É o primeiro revés do coronel Ustra no âmbito judicial. O Ministério Público Federal, frequentemente, fustiga o militar, a ele atribuindo torturas e mortes nos porões. Ustra terá que pagar R$ 50 mil a Regina Maria Merlino Dias de Almeida, irmã da vítima, e a Angela Maria Mendes de Almeida, sua companheira.
“Evidentes os excessos cometidos pelo requerido (Ustra), diante dos depoimentos no sentido de que, na maior parte das vezes, o requerido participava das sessões de tortura e, inclusive, dirigia e calibrava intensidade e duração dos golpes e as várias opções de instrumentos utilizados”, assinala a juíza Claudia Menge em sua decisão. “Mesmo que assim não fosse, na qualidade de comandante daquela unidade militar, não é minimamente crível que o requerido não conhecesse a dinâmica do trabalho e a brutalidade do tratamento dispensado aos presos políticos. É o quanto basta para reconhecer a culpa do requerido pelos sofrimentos infligidos a Luiz Eduardo e pela morte dele que se seguiu, segundo consta, por opção do próprio demandado, fatos em razão dos quais, por via reflexa, experimentaram as autoras expressivos danos morais”, completa.

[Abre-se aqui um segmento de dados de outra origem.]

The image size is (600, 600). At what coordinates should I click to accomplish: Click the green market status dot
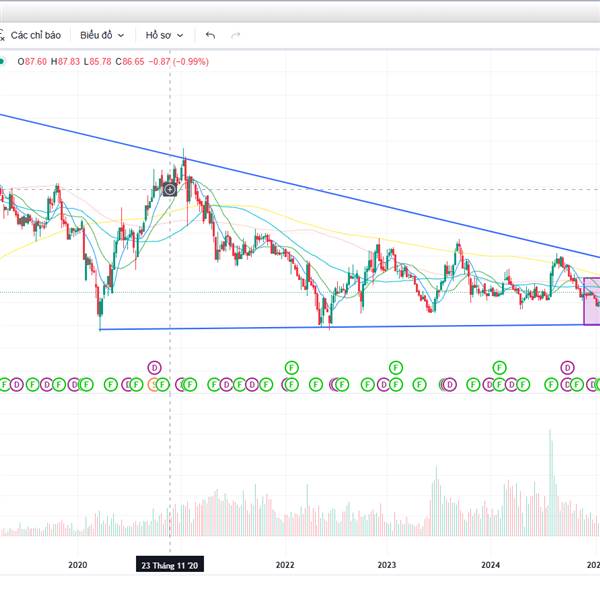[x=3, y=61]
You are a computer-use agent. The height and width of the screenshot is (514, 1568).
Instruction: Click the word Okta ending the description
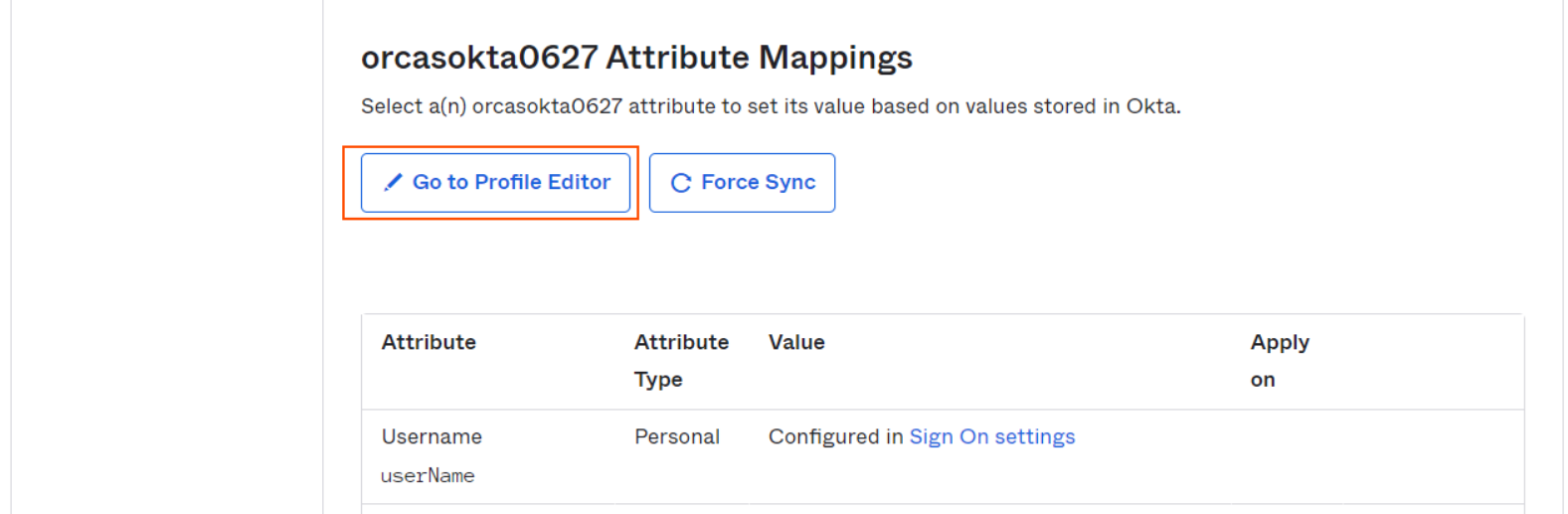pyautogui.click(x=1153, y=106)
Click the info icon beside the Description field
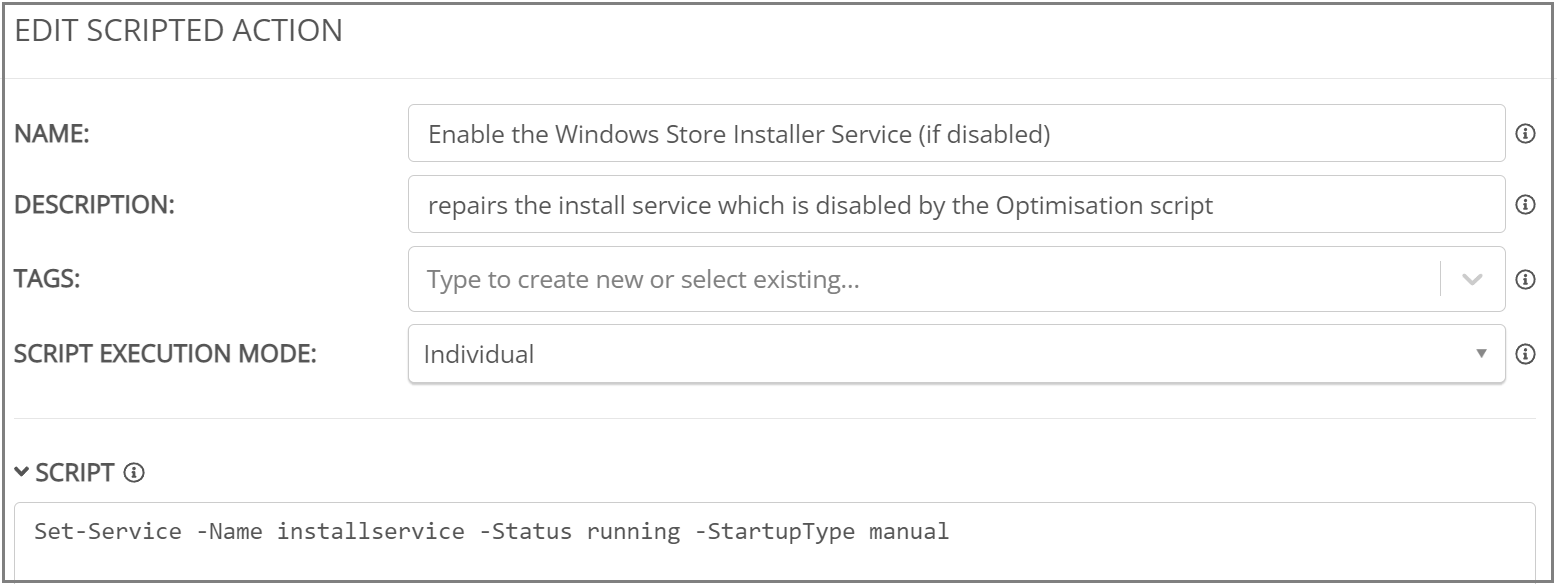Viewport: 1557px width, 584px height. coord(1525,204)
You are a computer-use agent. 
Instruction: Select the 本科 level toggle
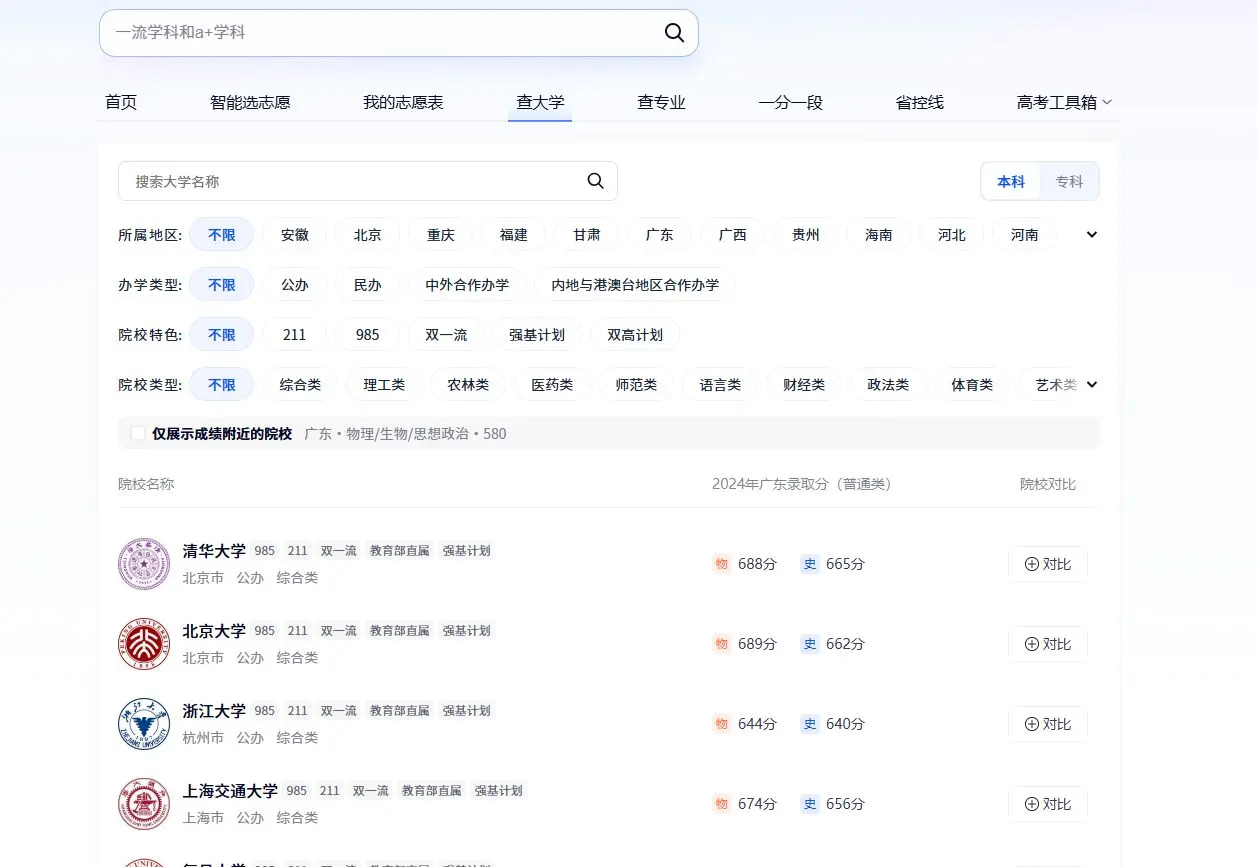tap(1011, 182)
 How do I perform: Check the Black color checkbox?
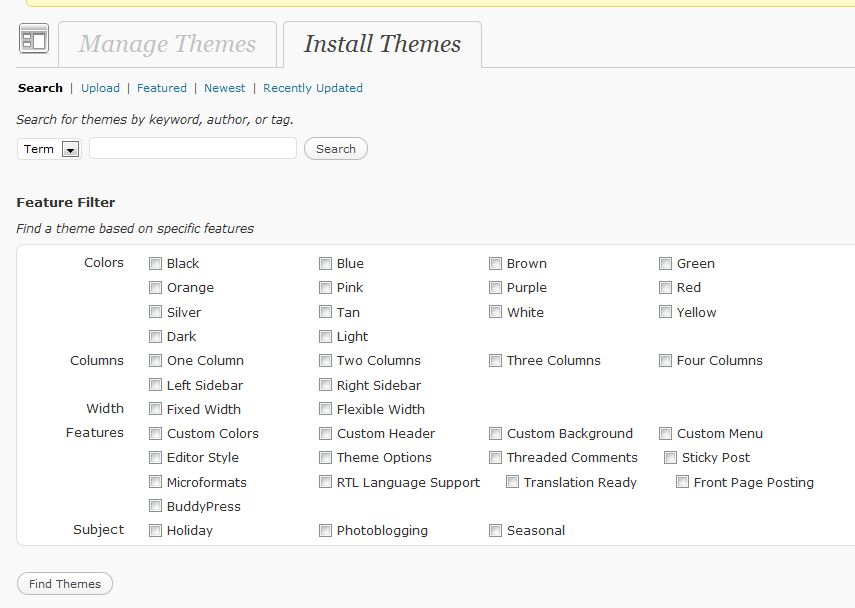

Anistia – O advogado Paulo Alves Esteves, que defende o coronel Ustra, disse que vai recorrer da sentença ao Tribunal de Justiça do Estado. “A condenação desrespeita a Lei de Anistia”, observou Esteves. Segundo a juíza Claudia de Lima Menge, o processo não guarda relação com a Lei de Anistia, de 1979, por esta ser “de âmbito exclusivamente penal”.
“Não é de olvidar, porém, que até mesmo a anistia assim referendada pela Corte Suprema não está infensa a discussões, tendo em conta subsequente julgamento proferido pela Corte Interamericana de Direitos Humanos da Organização dos Estados Americanos (OEA), em que o Brasil foi condenado pelo desaparecimento de militantes na guerrilha do Araguaia, enquadrados os fatos como crimes contra a humanidade e declarados imprescritíveis”, destaca a juíza.
Militantes do Partido Operário Comunista (POC), Merlino e Angela Mendes de Almeida estavam na clandestinidade desde 1968. Em 1971, após um período na França, o jornalista voltou ao Brasil. Em 15 de julho, quando visitava a família em Santos, litoral paulista, foi preso por agentes do DOI-Codi.
Segundo relatos de testemunhas, nas dependências do órgão Merlino passou por severas sessões de tortura, que causaram sua morte quatro dias depois. Companheiros de prisão, entre eles o ex-ministro da Secretaria Especial dos Direitos Humanos da Presidência da República, Paulo Vanucchi, que depôs perante a 20ª Vara Cível de São Paulo, afirmam tê-lo visto com evidentes sintomas de falta de circulação nas pernas, consequência das horas no pau de arara.
A versão oficial para a morte de Merlino foi suicídio – ele teria se jogado na frente de um carro quando era transportado ao Rio Grande do Sul para reconhecer colegas militantes.